PROBLEM STATEMENT: Lines in which "Royster" appears should be pulled from the data below.
·····
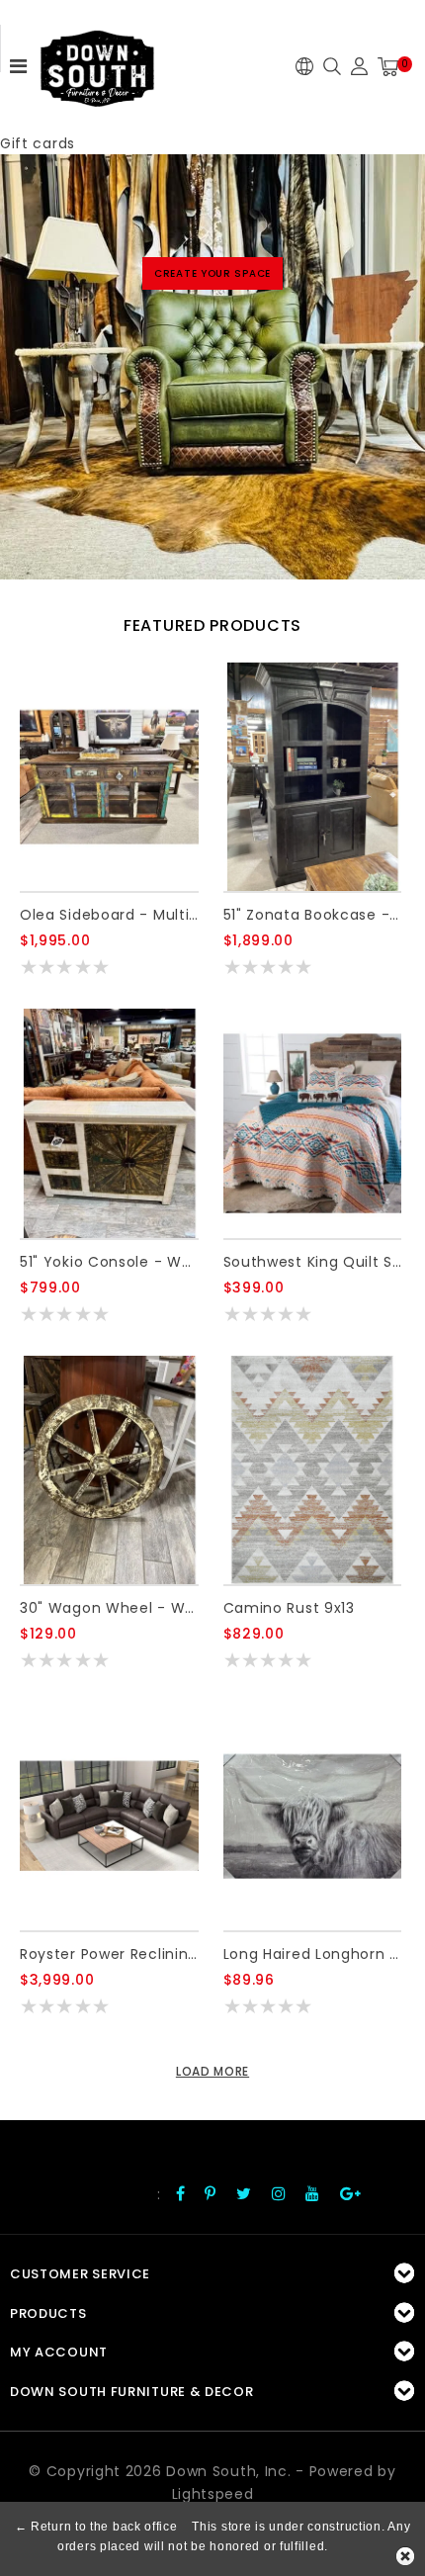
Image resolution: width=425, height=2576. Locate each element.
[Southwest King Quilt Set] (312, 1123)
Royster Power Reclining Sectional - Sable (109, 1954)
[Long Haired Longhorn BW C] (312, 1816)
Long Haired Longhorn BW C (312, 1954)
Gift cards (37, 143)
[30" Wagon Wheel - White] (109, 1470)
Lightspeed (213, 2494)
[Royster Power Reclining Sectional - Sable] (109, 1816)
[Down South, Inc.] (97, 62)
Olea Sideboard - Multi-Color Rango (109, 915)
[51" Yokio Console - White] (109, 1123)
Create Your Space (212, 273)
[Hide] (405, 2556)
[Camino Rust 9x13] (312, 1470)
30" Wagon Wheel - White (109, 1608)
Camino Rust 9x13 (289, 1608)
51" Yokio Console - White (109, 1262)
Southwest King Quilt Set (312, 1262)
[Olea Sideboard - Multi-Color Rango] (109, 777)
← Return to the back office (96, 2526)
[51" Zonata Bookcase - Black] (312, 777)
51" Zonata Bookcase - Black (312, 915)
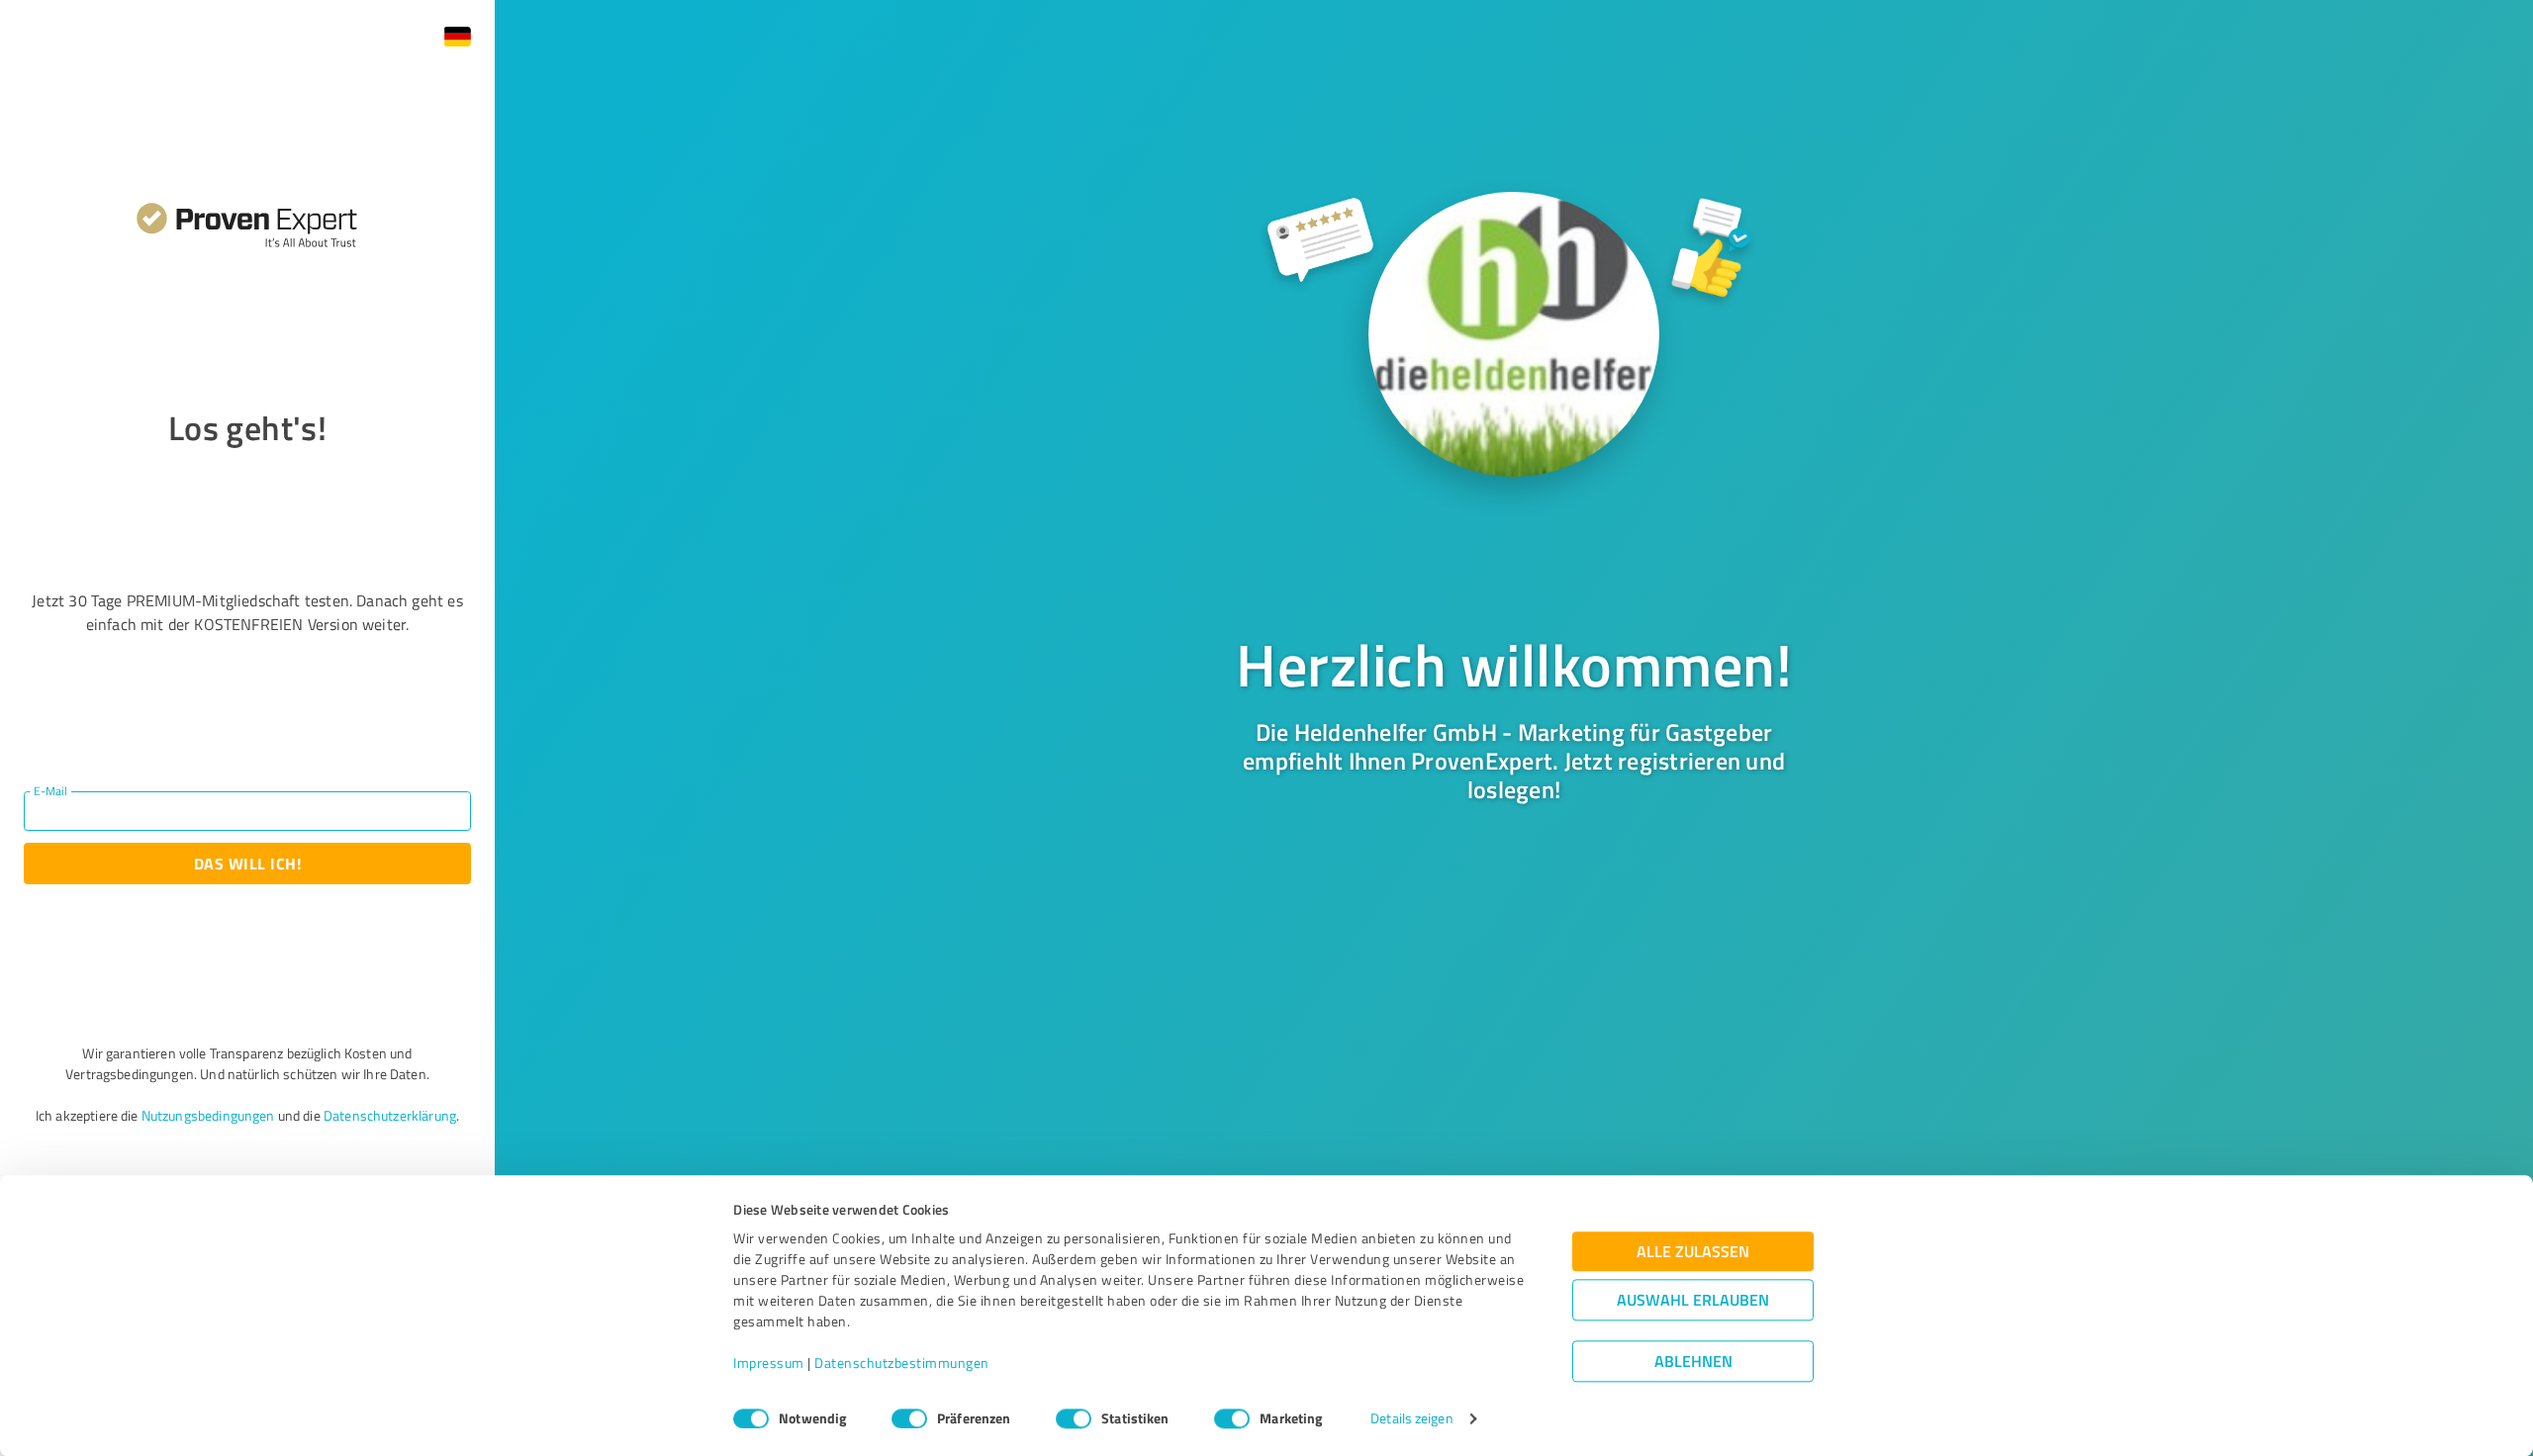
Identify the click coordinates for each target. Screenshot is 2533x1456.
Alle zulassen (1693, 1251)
·····
RESULT OF THE TASK:
Royster Power Reclining Sectional - Sable (109, 1954)
[Royster Power Reclining Sectional - Sable] (109, 1816)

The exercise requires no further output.